Previously, the "Dependency & Standards Analysis" step assumed that an internet connection was available to research modern best practices. This would cause the agent to fail or hang in offline or restricted environments.
The workflow has been updated as follows:
1. The agent now *attempts* to perform the internet search.
2. If the search fails due to a lack of connectivity, it will:
- Inform the user of the situation.
- Ask the user if they want to enable access or if it should proceed using only its existing training data.
- Halt and wait for explicit user confirmation before continuing.
This change prevents the agent from getting stuck and empowers the user to make an informed decision, making the entire process more robust and suitable for a wider range of development environments.
This commit refactors the `implement-story-with-review` task to close a critical logic flaw.
Previously, the task-level complexity check was only performed if the entire story was already in "Review Mode." This created a blind spot where a complex task could go unreviewed if it was part of a story deemed "simple."
The workflow has been updated to a single, unified execution path:
1. The initial story-level complexity assessment now only serves to log a general "state of caution."

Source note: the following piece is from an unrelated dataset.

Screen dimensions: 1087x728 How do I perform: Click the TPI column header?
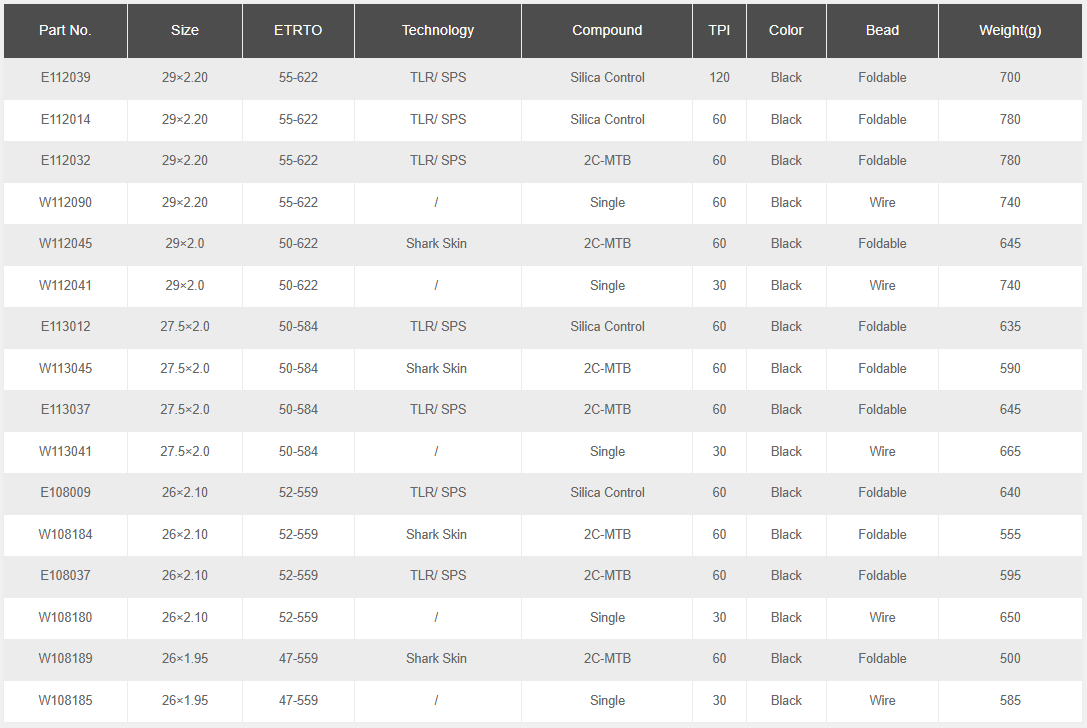click(719, 30)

2. The task-level complexity check against `agentThresholdTask` is now **mandatory for every task in every story**, regardless of the initial mode.
This ensures that no complex task can be implemented without triggering the internal review process, making the agent's workflow more robust and reliable.
This major feature evolves the Developer Agent from a simple task executor into a context-aware engineer by introducing a new, intelligent workflow and a persistent project memory system.
The new workflow, encapsulated in the `implement-story-with-review` task, consists of two primary phases:
1. **Analysis & Review Phase:**
- Before implementation, the agent proactively analyzes the codebase using semantic search to find reusable patterns and components.
- It assesses story and task complexity against configurable thresholds (`agentThresholdStory`, `agentThresholdTask` in `core-config.yml`).
- For complex tasks, it enters a "Review Mode" and uses an internal "Reviewer" persona to self-critique its own code for duplication, errors, and standards alignment before proceeding.
2. **Memory Synthesis Phase:**
- Upon successfully completing a story, the agent automatically performs a holistic scan of its own developer notes.
- It distills explicit "Lessons Learned" and implicit knowledge into general, actionable rules.
- These memories are validated against existing knowledge to prevent contradictions and are then intelligently upserted into a new, shared `bmad-project-memory.md` file.
**Supporting System Changes:**
- **Orchestrator:** The `bmad-orchestrator` now loads the `bmad-project-memory.md` file on startup, providing all agents with shared, evolving project context.
- **Installer:** The BMAD installation process has been updated to correctly scaffold the new `.bmad-core/data/bmad-project-memory.md` file into new projects, ensuring the feature is available out-of-the-box.
This creates a powerful, real-time learning loop, enabling the AI team to improve and adapt based on project-specific experience, leading to higher-quality and more consistent code.